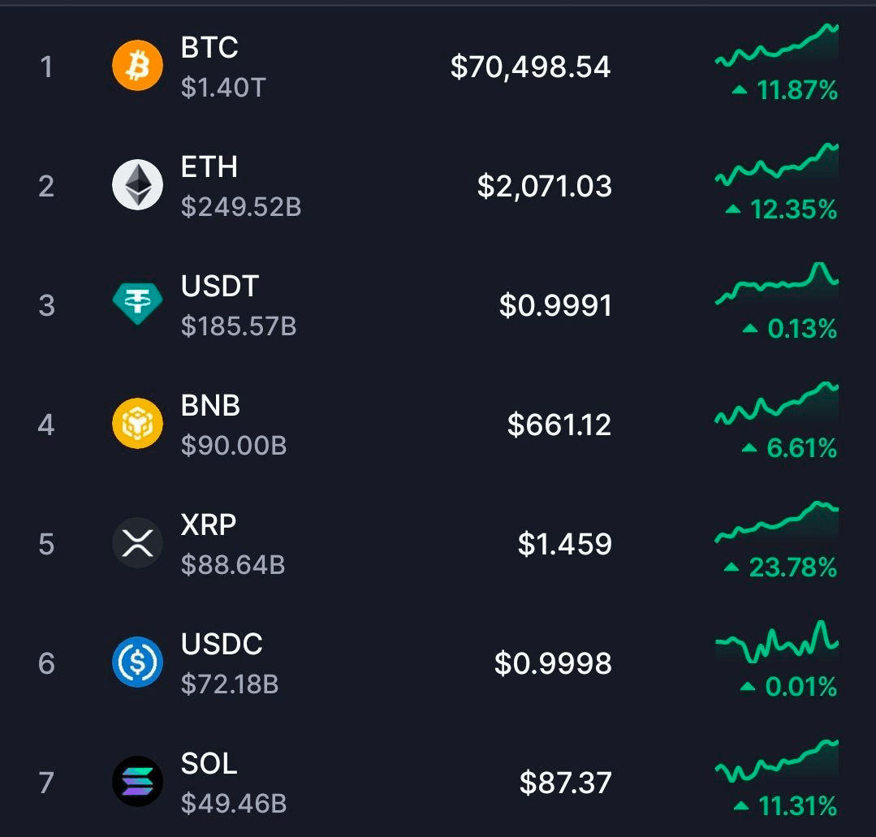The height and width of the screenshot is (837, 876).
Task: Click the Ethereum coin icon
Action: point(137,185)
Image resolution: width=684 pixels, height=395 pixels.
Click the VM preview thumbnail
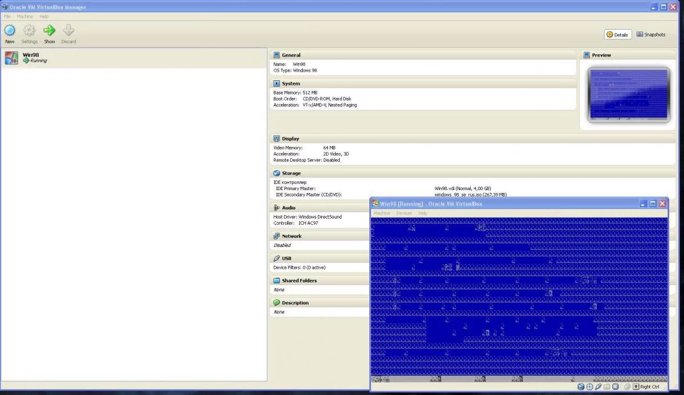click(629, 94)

---

Problem description: Reproduce exactly the part of the records above that begins at the line holding "Image resolution: width=684" and ends at the final line, both included, leaving out the pictures.

Solution to this exercise:
Image resolution: width=684 pixels, height=395 pixels.
Click the VM preview thumbnail
click(629, 94)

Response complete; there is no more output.